Full Network Buffer Queue generates backpressure

In-flight buffering and checkpoint barriers

As checkpoint barriers flow with normal records, they also flow in the network buffers, through the input and output queues. In normal conditions, barriers don’t overtake records, and they are never overtaken. If records are queueing up due to backpressure, checkpoint barriers are also stuck in the queue, taking longer time to propagate from the sources to the sinks, delaying the completion of the checkpoint.

In the second part of this series, we will see how unaligned checkpoints can let barriers overtake records under specific conditions. For now, let’s see how we can optimize the size of input and output queues with buffer debloating.

Buffer debloating to optimize in-flight data

The default network buffer queue size is a good compromise for most applications. You can modify this size, but it applies to all sub-tasks, and it may be difficult to optimize this one-size-fits-all across different operators.

Longer queues support bigger throughout, but they may slow down checkpoint barriers that have to go through longer queues, causing longer End to End Checkpoint Duration. Ideally, the amount of in-flight data should be adjusted based on the actual throughput.

In version 1.14, Apache Flink introduced buffer debloating, which can be enabled to adjust in-flight data of each sub-task, based on the current throughput the sub-task is processing, and periodically reassess and readjust it.

How buffer debloating helps your application

Consider a streaming application, ingesting records from a streaming source and publishing the results to a streaming destination after some transformations. Under normal conditions, the application is sized to process the incoming throughput smoothly. Our destination has limited capacity, for example a Kafka topic throttled via quotas, sufficient to handle the normal throughput, with some margin.

In-flight data buffering under normal throughput

Imagine that the ingestion throughput has occasional peaks. These peaks exceed the limits of the streaming destination (throughput quota of the Kafka topic), which starts throttling.

Full in-flight data buffer to the sink backpressure the preceding operator

Because the sink can’t process the full throughput, in-flight data accumulates upstream of the sink, causing backpressure on the upstream operator. The effect eventually propagates up to the source, and the source starts lagging behind the most recent record in the source stream.

Backpressure propagates upstream, up to the source operator

As long this is a temporary condition, backpressure and lagging are not a problem per se, as long as the application is able to catch up when the peak has finished.

Unfortunately, accumulating in-flight data also slows down the propagation of the checkpoint barriers. Checkpoint End to End Duration goes up, and checkpoints may eventually time out.

Full in-flight data buffers slow down checkpoint barrier propagation, under backpressure

The situation is even worse if the sink uses two-phase commit for exactly-once guarantees. For example, KafkaSink uses Kafka transactions committed on checkpoints. If checkpoints become too slow, transactions are committed later, significantly increasing the latency of any downstream consumer using a read-committed isolation level.

Entries shown —
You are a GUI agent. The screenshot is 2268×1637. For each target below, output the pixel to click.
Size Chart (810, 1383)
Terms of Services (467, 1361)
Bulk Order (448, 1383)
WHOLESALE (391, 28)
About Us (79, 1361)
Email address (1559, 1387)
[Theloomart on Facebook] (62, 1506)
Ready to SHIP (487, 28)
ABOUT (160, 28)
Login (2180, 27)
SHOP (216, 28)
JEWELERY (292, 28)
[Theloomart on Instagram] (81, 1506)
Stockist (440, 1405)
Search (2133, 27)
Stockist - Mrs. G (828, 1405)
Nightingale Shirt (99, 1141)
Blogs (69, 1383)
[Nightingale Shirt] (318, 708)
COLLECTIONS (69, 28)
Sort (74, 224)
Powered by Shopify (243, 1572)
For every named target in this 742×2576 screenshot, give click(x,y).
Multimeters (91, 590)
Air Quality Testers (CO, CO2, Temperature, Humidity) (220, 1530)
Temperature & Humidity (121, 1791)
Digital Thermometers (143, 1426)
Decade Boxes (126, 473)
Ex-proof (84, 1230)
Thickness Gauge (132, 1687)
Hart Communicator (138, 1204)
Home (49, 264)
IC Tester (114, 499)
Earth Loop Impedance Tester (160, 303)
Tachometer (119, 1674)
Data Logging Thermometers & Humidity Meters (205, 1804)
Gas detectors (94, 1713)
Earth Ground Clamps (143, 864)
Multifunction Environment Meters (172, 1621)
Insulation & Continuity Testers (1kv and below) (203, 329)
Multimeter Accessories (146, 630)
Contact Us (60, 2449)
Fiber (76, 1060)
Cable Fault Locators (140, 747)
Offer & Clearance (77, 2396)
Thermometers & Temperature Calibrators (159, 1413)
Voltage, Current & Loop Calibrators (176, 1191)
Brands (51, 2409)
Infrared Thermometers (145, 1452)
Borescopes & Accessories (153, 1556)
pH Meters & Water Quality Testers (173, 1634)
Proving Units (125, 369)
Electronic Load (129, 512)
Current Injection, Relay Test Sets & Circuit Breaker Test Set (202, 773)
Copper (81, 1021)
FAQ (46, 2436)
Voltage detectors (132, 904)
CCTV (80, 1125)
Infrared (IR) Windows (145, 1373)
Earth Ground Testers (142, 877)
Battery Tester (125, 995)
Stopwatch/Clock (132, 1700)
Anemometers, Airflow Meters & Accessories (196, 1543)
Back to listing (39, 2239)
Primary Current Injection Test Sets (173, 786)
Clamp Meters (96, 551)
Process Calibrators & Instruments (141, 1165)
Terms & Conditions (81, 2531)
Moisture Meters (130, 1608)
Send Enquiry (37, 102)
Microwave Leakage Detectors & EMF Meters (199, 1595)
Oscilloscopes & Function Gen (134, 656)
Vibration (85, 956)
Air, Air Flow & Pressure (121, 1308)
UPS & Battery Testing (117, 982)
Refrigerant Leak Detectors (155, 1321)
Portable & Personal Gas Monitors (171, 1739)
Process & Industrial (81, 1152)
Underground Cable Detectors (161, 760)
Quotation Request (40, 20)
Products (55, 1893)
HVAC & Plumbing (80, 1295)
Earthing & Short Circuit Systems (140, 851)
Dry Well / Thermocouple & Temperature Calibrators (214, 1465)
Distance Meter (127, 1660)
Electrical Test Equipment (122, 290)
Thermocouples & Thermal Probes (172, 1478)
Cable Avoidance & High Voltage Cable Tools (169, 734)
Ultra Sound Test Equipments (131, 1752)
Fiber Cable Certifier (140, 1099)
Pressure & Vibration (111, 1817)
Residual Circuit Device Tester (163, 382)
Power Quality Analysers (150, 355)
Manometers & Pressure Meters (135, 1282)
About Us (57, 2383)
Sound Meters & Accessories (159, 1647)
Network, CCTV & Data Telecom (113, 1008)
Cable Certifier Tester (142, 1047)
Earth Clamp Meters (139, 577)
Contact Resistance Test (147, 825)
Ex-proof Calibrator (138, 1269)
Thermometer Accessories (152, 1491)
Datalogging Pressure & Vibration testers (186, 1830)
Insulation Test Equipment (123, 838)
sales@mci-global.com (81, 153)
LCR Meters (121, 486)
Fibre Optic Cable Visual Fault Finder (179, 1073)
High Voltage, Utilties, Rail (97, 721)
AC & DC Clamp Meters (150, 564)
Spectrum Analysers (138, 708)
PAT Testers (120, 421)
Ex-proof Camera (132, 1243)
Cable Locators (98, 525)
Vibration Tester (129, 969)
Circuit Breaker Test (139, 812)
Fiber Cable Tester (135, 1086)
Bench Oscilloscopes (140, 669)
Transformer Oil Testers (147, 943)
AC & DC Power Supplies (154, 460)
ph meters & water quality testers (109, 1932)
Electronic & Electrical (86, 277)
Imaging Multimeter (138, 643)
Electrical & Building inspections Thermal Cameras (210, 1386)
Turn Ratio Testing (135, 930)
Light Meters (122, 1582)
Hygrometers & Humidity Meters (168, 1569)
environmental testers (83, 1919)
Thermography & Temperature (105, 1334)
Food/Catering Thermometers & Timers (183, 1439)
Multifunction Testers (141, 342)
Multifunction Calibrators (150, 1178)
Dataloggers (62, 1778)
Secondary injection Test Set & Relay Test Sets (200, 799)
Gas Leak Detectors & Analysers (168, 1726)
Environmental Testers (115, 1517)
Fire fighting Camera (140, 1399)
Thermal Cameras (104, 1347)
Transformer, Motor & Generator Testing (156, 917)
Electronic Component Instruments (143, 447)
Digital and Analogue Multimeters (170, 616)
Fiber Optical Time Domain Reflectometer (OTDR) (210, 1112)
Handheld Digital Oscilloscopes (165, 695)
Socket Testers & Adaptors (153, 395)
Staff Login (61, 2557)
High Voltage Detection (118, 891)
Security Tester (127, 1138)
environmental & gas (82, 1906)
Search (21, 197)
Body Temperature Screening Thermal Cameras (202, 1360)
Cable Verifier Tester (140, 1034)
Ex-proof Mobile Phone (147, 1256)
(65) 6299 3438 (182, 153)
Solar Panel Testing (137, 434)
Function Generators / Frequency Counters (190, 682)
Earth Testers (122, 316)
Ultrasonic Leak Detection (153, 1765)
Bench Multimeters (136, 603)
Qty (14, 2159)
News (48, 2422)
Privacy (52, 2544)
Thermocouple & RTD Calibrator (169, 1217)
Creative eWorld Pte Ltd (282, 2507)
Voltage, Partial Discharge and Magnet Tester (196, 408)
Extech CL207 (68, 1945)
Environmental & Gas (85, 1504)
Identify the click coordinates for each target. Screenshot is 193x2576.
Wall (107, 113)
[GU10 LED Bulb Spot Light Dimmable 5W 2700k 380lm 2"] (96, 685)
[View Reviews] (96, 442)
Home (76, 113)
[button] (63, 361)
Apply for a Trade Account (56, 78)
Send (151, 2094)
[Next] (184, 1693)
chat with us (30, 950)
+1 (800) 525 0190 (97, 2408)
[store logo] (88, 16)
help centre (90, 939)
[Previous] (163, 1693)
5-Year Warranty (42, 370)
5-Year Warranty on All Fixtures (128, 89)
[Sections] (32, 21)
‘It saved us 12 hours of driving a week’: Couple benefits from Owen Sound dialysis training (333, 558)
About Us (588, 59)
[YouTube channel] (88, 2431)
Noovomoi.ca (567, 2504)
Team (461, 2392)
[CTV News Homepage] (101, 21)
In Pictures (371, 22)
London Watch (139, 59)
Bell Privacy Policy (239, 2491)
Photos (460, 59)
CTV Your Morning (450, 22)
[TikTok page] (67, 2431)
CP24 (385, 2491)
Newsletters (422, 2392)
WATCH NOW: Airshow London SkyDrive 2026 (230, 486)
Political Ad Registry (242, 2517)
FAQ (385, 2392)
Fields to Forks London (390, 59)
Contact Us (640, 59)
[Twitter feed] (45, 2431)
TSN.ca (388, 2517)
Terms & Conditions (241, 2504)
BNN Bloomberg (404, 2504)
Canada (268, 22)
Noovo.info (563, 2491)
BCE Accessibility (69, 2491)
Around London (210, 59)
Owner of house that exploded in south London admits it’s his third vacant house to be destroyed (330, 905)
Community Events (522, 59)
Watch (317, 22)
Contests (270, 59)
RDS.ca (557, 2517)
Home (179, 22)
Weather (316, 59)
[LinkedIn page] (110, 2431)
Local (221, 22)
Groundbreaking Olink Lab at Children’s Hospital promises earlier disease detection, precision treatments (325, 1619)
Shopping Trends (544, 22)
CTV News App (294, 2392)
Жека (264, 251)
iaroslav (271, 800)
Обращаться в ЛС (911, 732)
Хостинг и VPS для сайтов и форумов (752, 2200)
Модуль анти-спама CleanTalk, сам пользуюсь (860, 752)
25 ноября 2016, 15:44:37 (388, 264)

Task set —
a) Name every software product or component that the passage on Flink buffer debloating mentions by proper name.
b) Pick up the passage on Flink buffer debloating after its last sentence and keep writing.

The replies —
a) Apache Flink, Kafka, KafkaSink

b)
Slow checkpoints under backpressure may also cause a vicious cycle. A slowed-down application eventually crashes, and recovers from the last checkpoint that is quite old. This causes a long reprocessing that, in turn, induces more backpressure and even slower checkpoints.

In this case, buffer debloating can help by adjusting the amount of in-flight data based on the throughput each sub-task is actually processing. When a sub-task is throttled by backpressure, the amount of in-flight data is reduced, also reducing the time checkpoint barriers take to go through all operators. Checkpoint End to End Duration goes down, and checkpoints do not time out.

Buffer debloating internals

Buffer debloating estimates the throughput a sub-task is capable of processing, assuming no idling, and limits the upstream in-flight data buffers to contain just enough data to be processed in 1 second (by default).

For efficiency, network buffers in the queues are fixed. Buffer debloating caps the usable size of each network buffer, making it smaller when the sub-task is processing slowly.

Buffer debloating speed up barrier propagation, reducing the volume of in-flight data

The benefits of less in-flight data depends on whether Apache Flink is using standard checkpoint alignment, the default behavior described so far, or unaligned checkpoints. We will examine unaligned checkpoints in the second part of this series, but let’s see the effect of buffer debloating, briefly.

With aligned checkpoints (default behavior) – Less in-flight data makes checkpoint barrier propagation faster, ultimately reducing the end-to-end checkpoint duration but also making it more predictable
With unaligned checkpoints (optional) – Less in-flight data reduces the amount of in-flight records stored with the checkpoint, ultimately reducing the checkpoint size

What buffer debloating does not do

Note that the problem we are trying to solve is slow checkpointing (or excessive checkpointing size, with unaligned checkpoints). Buffer debloating helps making checkpointing faster.

Buffer debloating does not remove backpressure. Backpressure is the internal protective mechanism that Apache Flink uses when some part of the application is not able to cope with the incoming throughput. To reduce backpressure, you have to work on other aspects of the application. When backpressure is only temporary, for example under peak conditions, the only way of removing it would be sizing the end-to-end system for the peak, rather than normal workload. But this could be impossible or too expensive.

Buffer debloating helps reduce and keep checkpoint duration stable under exceptional and temporary conditions. If an application experiences backpressure under its normal workload, or checkpoints are too slow under normal conditions, you should investigate the implementation of your application to understand the root cause.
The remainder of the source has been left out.